STOBIE CREEK INVESTMENTS LLC

Case No. 05-748 Judge Christine O. C. Miller

MOTION OF PAUL DAUGERDAS TO QUASH DEPOSITION SUBPOENA Paul Daugerdas, through counsel, respectfully moves this Court to enter an Order quashing the deposition subpoena served on him on August 22, 2007, in the above-captioned matter. Pursuant to Rule 45(c)(3)(A), Rules of the United States Court of Federal Claims, Mr. Daugerdas moves to quash in a timely manner. The subpoena demands that Mr. Daugerdas appear for a deposition on August 30, 2007, at 9:00 a.m. A copy of the subpoena is attached as Exhibit A. The subpoena subjects Mr. Daugerdas to an undue burden and should be quashed pursuant to Rule 45(c)(3)(A)(iii) and (iv), Federal Rules of Civil Procedure and Rules of the United States Court of Federal Claims (together "Rule 45"). Mr. Daugerdas requests a hearing on this motion to occur prior to the scheduled deposition date, August 30, 2007. At all times relevant to this case, Mr. Daugerdas was an attorney at the law firm of Jenkens & Gilchrist. Mr. Daugerdas is not a party to this case.
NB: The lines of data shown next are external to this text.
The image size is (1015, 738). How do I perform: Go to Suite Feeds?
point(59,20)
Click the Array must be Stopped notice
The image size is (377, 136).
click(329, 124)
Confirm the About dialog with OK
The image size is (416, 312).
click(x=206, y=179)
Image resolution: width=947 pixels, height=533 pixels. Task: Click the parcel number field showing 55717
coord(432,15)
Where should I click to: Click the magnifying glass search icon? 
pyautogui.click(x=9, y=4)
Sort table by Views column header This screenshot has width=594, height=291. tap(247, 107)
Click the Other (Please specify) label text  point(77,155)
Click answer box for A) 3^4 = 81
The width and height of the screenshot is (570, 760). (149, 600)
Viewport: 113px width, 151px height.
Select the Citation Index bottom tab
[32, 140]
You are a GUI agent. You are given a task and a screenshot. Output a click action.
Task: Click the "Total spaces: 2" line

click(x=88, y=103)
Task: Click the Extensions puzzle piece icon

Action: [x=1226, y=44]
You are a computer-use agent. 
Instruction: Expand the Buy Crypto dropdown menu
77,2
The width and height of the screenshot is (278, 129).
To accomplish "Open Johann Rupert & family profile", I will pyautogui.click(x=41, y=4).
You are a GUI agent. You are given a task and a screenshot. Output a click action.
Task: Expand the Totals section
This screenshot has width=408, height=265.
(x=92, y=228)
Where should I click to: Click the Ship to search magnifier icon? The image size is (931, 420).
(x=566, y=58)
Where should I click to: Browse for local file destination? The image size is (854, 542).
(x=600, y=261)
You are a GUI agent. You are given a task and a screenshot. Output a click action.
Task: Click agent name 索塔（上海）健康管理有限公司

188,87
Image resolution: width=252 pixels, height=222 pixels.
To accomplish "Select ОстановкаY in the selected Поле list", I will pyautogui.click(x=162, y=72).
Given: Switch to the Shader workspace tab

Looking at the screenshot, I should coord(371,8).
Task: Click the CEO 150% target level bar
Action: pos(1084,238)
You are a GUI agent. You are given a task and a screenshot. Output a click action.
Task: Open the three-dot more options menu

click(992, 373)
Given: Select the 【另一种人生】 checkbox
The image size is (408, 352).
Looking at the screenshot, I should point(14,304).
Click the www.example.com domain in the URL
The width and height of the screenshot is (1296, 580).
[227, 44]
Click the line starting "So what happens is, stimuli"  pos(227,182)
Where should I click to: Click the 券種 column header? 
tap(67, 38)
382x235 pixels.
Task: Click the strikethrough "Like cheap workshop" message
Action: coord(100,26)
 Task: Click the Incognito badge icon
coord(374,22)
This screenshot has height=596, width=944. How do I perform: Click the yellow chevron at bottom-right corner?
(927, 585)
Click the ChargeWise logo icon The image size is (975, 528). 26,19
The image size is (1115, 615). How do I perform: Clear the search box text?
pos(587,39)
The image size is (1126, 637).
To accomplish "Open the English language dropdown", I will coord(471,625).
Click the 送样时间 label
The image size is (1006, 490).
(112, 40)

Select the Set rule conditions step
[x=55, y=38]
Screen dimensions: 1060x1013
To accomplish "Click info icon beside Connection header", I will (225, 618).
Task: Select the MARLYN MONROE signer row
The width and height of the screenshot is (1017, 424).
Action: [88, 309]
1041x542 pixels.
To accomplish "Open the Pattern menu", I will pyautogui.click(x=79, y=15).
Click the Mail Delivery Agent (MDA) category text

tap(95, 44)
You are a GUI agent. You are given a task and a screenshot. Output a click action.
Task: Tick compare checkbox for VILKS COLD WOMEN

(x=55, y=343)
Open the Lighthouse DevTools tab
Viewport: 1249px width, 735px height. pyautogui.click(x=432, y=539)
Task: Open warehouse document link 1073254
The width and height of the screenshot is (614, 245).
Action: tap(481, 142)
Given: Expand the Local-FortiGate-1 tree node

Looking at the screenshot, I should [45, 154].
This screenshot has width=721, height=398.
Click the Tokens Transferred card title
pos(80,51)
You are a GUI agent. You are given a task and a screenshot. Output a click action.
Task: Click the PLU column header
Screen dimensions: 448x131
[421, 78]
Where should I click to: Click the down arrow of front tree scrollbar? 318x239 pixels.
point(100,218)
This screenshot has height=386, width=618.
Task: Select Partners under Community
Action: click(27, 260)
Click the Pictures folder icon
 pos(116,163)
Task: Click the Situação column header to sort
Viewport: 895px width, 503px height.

The government has advised Mr. Daugerdas that, along with others working in Jenkens & Gilchrist's tax department, he and his activities are the subject of an ongoing criminal grand jury investigation in the Southern District of New York. Accordingly, if compelled to attend the deposition called for in the subpoena, Mr. Daugerdas will assert his right under the 5th Amendment to the U.S. Constitution to decline to give testimony that may be incriminating. Rule 45(c)(3)(A)(iii) states that a court "shall quash" the subpoena if it "requires disclosure of privileged or other protected matter and no exception or waiver applies."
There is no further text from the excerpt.